The Department of Theology and Religion at the University of Birmingham is hosting two British Academy-funded projects on Iraqi and Syrian refugees in Europe and the Middle East lead by Dr Yafa Shanneik together with various academic and non-academic partners in the private and public sector.
The projects investigate the impact of the refugee experiences on marital relationships and family structures among both Iraqi and Syrian refugees.
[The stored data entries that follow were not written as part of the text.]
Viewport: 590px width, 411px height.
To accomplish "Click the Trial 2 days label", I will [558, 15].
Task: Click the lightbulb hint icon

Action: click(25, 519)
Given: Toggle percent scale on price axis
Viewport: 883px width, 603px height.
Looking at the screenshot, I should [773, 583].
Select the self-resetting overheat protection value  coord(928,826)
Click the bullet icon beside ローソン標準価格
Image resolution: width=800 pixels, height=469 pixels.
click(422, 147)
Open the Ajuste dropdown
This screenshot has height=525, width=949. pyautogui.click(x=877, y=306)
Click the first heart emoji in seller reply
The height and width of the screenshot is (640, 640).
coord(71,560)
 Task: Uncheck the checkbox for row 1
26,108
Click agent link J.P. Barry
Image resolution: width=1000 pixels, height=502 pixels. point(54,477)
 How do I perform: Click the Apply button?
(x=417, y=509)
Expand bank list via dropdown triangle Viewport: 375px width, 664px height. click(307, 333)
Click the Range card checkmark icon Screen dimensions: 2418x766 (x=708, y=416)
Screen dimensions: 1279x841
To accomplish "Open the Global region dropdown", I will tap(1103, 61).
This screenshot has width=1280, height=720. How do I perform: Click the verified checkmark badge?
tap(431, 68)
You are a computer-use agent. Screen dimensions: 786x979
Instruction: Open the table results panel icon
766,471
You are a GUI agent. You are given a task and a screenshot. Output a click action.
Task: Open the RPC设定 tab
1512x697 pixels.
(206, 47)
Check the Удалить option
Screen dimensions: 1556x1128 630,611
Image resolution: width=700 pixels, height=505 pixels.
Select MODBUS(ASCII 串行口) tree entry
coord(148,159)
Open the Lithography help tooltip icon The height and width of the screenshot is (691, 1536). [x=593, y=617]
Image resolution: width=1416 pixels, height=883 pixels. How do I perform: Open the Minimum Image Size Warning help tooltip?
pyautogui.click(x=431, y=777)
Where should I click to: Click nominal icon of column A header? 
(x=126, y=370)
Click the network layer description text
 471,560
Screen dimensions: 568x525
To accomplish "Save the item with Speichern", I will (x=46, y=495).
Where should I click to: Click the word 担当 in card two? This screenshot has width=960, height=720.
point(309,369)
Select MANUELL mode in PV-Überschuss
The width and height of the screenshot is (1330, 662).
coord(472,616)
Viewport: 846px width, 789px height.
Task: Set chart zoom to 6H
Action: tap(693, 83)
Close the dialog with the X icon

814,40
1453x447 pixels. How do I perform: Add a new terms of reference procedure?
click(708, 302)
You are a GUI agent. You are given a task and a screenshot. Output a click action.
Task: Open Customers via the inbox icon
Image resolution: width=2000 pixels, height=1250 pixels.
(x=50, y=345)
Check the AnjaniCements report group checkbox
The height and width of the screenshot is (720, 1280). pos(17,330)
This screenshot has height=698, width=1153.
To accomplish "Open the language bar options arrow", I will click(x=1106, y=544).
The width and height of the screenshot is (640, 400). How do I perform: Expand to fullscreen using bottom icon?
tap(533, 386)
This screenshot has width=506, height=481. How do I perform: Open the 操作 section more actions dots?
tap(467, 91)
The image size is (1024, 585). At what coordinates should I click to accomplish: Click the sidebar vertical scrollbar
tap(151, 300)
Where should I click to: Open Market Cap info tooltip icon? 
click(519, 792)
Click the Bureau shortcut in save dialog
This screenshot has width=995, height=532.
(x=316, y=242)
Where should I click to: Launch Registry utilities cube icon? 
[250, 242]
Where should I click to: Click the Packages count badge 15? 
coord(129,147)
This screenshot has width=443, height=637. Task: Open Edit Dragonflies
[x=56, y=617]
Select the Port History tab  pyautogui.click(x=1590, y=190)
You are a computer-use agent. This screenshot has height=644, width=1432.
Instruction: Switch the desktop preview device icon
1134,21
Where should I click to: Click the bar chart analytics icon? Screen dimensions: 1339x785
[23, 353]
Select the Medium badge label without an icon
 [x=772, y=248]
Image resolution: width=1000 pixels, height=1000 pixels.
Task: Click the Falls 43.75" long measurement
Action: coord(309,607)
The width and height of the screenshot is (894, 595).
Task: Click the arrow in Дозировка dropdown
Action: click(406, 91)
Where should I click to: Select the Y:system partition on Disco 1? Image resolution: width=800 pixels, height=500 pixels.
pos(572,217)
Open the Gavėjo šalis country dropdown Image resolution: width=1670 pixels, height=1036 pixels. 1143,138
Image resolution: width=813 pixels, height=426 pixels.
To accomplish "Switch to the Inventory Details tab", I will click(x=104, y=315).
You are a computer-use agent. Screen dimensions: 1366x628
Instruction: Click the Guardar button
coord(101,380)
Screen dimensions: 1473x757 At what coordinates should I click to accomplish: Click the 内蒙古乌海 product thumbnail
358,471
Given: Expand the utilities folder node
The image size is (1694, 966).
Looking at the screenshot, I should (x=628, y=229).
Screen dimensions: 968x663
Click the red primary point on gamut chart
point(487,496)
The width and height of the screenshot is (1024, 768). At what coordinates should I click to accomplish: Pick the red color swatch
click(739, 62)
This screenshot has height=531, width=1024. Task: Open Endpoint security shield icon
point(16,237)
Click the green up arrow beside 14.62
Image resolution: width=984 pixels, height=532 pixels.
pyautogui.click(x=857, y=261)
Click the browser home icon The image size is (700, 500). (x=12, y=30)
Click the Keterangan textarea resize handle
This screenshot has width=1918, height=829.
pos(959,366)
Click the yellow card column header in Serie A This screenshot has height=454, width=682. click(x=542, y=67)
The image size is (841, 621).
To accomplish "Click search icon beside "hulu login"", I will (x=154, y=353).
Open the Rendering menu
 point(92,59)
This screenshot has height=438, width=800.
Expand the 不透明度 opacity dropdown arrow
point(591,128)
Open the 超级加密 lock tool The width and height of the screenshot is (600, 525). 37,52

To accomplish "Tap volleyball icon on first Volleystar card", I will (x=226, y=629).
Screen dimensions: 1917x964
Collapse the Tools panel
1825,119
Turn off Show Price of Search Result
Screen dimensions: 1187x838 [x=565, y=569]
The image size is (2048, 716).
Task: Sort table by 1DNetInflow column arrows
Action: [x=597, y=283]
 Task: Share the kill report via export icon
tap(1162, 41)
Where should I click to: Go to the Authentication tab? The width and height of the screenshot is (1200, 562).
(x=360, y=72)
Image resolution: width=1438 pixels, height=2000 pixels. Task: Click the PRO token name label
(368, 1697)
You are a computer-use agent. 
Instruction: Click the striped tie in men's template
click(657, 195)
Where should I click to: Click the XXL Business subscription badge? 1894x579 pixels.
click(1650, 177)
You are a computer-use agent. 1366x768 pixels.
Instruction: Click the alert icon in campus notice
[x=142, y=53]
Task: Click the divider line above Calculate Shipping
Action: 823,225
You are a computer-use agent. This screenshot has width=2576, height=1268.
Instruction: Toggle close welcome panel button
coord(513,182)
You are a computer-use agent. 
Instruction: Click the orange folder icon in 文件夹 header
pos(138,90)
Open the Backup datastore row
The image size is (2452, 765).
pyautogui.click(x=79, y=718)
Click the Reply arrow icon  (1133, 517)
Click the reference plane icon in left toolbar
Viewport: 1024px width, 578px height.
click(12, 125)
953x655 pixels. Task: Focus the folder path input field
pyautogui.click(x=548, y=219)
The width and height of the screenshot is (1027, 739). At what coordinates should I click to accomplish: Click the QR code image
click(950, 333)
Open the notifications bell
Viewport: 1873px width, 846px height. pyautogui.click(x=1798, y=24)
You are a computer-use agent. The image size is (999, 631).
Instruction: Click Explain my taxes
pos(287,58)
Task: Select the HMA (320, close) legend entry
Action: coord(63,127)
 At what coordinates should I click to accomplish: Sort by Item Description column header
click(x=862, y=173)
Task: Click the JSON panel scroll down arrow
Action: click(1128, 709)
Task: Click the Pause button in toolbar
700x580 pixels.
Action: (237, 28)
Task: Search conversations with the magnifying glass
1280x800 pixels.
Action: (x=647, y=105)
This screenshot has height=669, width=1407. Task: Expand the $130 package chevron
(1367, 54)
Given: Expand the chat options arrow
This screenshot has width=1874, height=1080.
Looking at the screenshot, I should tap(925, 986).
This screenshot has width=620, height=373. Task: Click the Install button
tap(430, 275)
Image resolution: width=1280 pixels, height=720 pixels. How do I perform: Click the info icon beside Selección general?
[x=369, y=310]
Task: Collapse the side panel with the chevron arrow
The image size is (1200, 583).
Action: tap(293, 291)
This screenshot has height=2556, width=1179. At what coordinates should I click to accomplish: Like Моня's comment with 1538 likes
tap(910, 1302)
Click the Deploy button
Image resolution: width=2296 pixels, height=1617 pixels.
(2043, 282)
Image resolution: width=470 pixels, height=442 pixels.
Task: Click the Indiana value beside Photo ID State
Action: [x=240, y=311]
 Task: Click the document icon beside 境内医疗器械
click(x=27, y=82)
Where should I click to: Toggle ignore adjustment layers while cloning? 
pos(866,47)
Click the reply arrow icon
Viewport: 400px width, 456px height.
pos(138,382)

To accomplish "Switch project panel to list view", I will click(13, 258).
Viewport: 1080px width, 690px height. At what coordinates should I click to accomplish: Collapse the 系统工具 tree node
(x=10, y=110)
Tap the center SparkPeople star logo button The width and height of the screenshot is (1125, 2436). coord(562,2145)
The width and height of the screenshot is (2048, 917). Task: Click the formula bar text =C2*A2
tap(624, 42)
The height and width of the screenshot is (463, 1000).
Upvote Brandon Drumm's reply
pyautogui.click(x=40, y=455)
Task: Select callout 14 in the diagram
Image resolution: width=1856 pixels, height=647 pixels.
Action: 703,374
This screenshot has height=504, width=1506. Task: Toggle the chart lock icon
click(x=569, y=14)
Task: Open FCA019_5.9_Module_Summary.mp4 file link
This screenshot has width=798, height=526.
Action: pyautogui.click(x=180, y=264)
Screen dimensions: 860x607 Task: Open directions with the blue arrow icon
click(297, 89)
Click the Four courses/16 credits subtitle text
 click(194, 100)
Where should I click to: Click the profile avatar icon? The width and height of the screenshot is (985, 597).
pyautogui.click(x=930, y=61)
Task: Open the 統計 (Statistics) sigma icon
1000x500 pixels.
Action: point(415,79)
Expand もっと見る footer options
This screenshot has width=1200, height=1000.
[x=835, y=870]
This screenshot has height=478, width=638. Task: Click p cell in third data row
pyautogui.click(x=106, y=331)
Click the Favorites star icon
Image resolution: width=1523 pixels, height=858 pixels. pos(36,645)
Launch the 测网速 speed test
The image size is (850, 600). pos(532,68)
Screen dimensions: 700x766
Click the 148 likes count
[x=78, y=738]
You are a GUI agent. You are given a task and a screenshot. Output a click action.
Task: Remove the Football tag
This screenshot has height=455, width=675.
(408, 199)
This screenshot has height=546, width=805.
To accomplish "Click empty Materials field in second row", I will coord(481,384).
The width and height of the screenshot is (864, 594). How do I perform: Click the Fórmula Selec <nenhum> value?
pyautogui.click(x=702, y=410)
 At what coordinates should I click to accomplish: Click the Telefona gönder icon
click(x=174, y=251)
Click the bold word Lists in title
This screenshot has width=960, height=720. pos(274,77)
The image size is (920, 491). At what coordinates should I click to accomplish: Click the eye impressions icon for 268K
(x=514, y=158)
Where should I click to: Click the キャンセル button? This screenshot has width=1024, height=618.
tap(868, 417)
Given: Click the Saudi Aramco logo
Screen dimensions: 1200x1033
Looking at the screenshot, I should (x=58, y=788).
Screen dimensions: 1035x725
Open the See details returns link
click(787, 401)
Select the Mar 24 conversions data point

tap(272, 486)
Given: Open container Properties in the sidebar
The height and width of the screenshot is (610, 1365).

Taking the UK and Germany as examples of European hosts and Jordan as a country in the Middle East which has received a significant number of refugees from both Iraq and Syria, the project examines how these ‘new’ citizens negotiate their politics of belonging in relation to their social relations and integration into their new ‘home’ and what impact this has on their own family lives.
According to the Convention on the Elimination of Discrimination against Women (CEDAW), ‘[…] a change in the traditional role of men as well as the role of women in society and in the family is needed to achieve full equality between men and women’. Within this context, the project Negotiating Relationships and Redefining Traditions: Syrian and Iraqi Women Refugees in Jordan examines to what extent Iraqi and Syrian women are:
a) re-define gender orders and ideologies, regarding sexual and conjugal relationships in particular, through the re-interpretation of Islamic normative discourses around Muslim marriage and divorce practices following their migration and re-settlement experiences;
b) develop a new understanding of gender socialisation and construct new models of masculinity and femininity that accommodate a greater diversity of ways of living by establishing novel forms of matrimonial practices in their new diasporic contexts and thereby contribute to a re-definition of their religio-cultural heritage.
The project’s aims address the following three levels:
a) Grassroots level: Women and men will be offered awareness sessions on gender socialisation that are culturally sensitive and contribute to particularly refugee women’s changing perceptions of gender orders and family structures. Using visual art and VR productions, women will be offered a space and a tool to reflect on their lives and identify the challenges they face within their new refugee context. In exchange with the research team, they will learn how to find sustainable ways to solve problems of gender inequality among refugees alleviating thereby their mental stress and increasing their wellbeing and resilience.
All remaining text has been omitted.